Posted by John on November 14, 2011

Review: Ultimate Marvel vs. Capcom 3 (360/PS3)

Ultimate Marvel vs. Capcom 3 is a beefier brawler than its predecessor, but it isn’t as substantial an upgrade as some fans might hope.

  • GP Staff

  • by
    Heidi Kemps
  • November 14, 2011 14:10 PM PT
  • GamePro Score

As I write this review, I’m looking back at my original assessment of Marvel vs. Capcom 3 and thinking about how much the game has transformed from then until now. For the first month of release Sentinel was the hideously broken character. After a fairly swift nerfing via a patch, the real terror revealed itself to be Phoenix, whose gimmick proved to be so powerful that putting her on your team would earn you frothing hatred from a large-sized segment of the competitive community. And that’s not even getting into things like the DHC glitch and the very powerful X-factor.

Items:
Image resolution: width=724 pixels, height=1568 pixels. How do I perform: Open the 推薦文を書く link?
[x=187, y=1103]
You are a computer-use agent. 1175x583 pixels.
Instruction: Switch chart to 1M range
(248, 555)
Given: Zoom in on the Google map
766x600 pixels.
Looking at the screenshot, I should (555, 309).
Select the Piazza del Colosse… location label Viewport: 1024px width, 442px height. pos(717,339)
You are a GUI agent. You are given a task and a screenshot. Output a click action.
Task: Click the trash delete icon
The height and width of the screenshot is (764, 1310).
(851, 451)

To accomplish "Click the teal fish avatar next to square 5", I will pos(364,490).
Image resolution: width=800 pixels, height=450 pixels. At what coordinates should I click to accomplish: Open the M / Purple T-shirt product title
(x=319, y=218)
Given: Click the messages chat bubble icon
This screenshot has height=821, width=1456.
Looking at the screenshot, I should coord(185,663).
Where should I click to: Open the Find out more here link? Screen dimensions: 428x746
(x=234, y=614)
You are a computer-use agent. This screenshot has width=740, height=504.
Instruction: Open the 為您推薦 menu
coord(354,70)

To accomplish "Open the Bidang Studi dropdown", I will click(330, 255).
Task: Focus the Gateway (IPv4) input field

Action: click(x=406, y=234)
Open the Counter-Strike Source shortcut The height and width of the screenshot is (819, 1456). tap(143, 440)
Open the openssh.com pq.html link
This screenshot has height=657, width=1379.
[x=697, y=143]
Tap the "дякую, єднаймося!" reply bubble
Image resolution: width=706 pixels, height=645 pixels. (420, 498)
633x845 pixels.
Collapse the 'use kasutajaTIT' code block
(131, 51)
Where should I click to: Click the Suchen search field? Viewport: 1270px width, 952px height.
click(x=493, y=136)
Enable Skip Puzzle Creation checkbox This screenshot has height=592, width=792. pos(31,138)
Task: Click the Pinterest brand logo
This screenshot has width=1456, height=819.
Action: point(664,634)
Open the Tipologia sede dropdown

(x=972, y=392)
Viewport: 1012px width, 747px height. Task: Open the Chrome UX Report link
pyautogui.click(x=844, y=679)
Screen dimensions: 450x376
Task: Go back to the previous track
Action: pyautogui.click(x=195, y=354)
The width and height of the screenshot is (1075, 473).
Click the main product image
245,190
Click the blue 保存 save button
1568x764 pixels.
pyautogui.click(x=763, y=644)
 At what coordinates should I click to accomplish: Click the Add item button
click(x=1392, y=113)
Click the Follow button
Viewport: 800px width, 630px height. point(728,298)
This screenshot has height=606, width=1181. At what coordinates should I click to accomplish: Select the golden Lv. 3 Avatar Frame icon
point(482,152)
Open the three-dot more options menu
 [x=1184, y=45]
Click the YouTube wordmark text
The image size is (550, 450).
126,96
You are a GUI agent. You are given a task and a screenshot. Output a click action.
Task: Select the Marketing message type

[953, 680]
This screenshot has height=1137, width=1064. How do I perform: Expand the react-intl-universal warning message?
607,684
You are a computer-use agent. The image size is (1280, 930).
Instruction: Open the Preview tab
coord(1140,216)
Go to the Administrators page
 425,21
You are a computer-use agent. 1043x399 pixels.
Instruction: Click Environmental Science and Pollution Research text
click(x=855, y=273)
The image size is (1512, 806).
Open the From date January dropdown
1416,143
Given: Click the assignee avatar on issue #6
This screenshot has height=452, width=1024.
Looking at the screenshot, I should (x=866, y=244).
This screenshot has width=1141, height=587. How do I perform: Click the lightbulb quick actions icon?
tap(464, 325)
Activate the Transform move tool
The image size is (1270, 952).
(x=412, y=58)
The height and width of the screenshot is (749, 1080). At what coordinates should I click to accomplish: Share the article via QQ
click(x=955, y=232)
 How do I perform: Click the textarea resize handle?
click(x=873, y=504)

Work instructions:
In the game review, which character was the broken one during the first month of release?

Exercise result:
Sentinel